How many times have you gone to see your doctor and, while addressing your medical concerns, he is also on the phone with an insurance carrier trying to rectify a claim or at the receptionist's desk trying to collect payment from another patient? Although you probably have not witnessed this in a doctor's office, it is a common occurrence in community pharmacy.
It should be obvious there is a problem when one of the most profitable drug chains in the nation, which offers high sign-on incentives and salaries cannot keep pharmacists. The chain is quick to blame the pharmacist shortage. What it, like most retail chains, fails to acknowledge is that the shortage has been created to a great extent by the working conditions behind the counter.
When are we going to realize that this is an albatross around the neck of our profession? The sheer fact that several state boards have attempted to address this issue gives it legitimacy. North Carolina and West Virginia are two that have passed legislation addressing this ongoing problem.
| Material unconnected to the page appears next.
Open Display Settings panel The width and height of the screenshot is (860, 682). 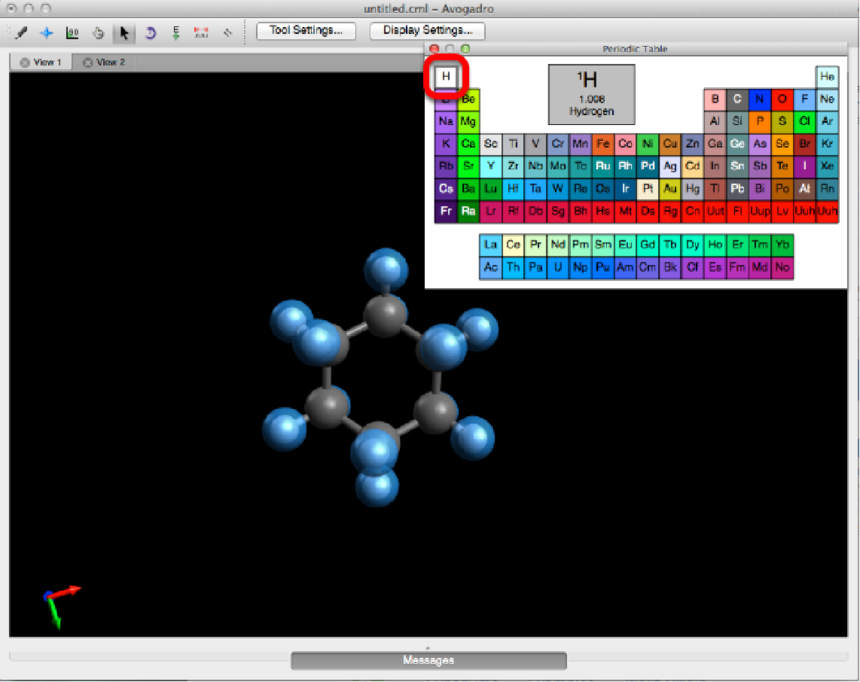[427, 30]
In Oklahoma, I formed a committee to come up with a solution. We formulated a plan whereby any pharmacist who felt he did not have sufficient staffing could document it on a state-provided form. The board would investigate each incident, thus encouraging all employers to be competently staffed at all times. We formulated legislation that was passed, only to be blocked by the legal departments of a number of large chains.
I firmly believe that it is in the best interest of the state board and the people we serve each day, and more significantly in the best interest of the profession, that we be adequately staffed at all times. How can we project a professional image and be taken seriously by other healthcare providers as long as we keep trying to provide pharmaceutical care at the same time we are ringing up purchases, fighting with insurance carriers, entering data into the computer, and manning the drive-up window?
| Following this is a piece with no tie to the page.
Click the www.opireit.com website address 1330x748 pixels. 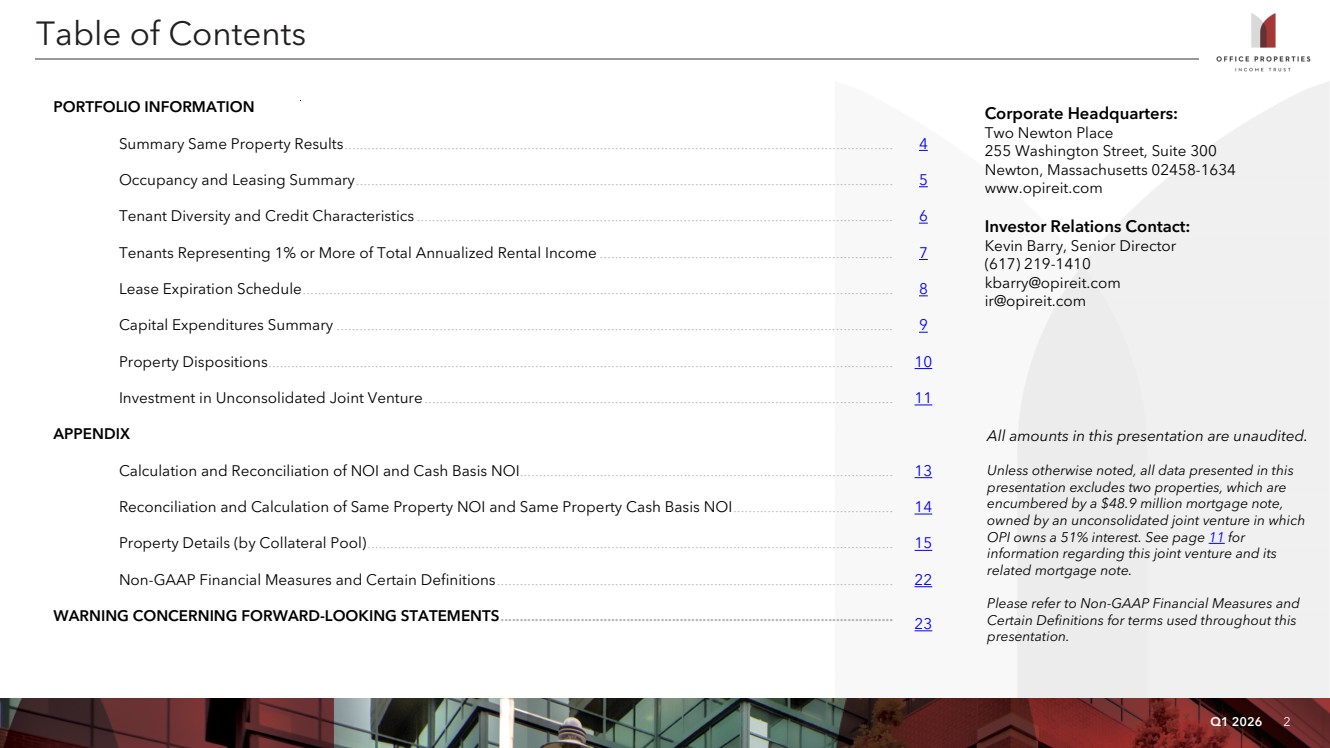click(1043, 188)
The pharmacy schools have been telling us for years that pharmacy should expand from providing products to providing services. But we will never get there until we are willing to recognize that we have a major problem with inadequate staffing and willing to come together as a profession to figure out how to fix it. We must be willing to surgically remove the tumor at all cost so that the patient might survive.
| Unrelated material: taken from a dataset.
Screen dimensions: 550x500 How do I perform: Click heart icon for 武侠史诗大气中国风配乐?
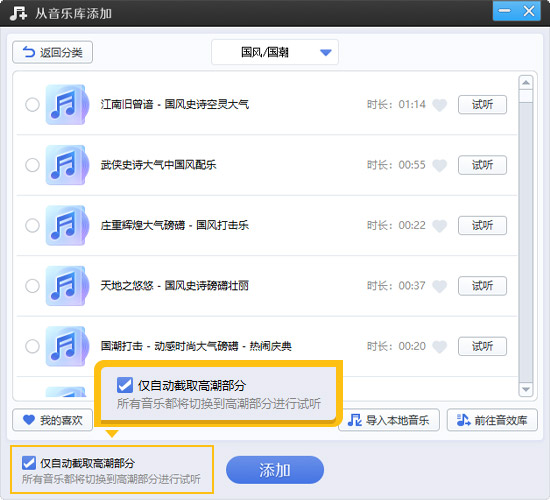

My tenure in this profession is almost over, and when I look back over the years I've invested in this great profession, I have mixed emotions. I know that I've helped many people physically, emotionally, spiritually, and sometimes financially. I know I made a difference when it came to helping people, but what have I done for the profession? In that regard I have failed miserably-primarily because I, like most other pharmacists, have allowed the cancer to grow and done very little to stop it.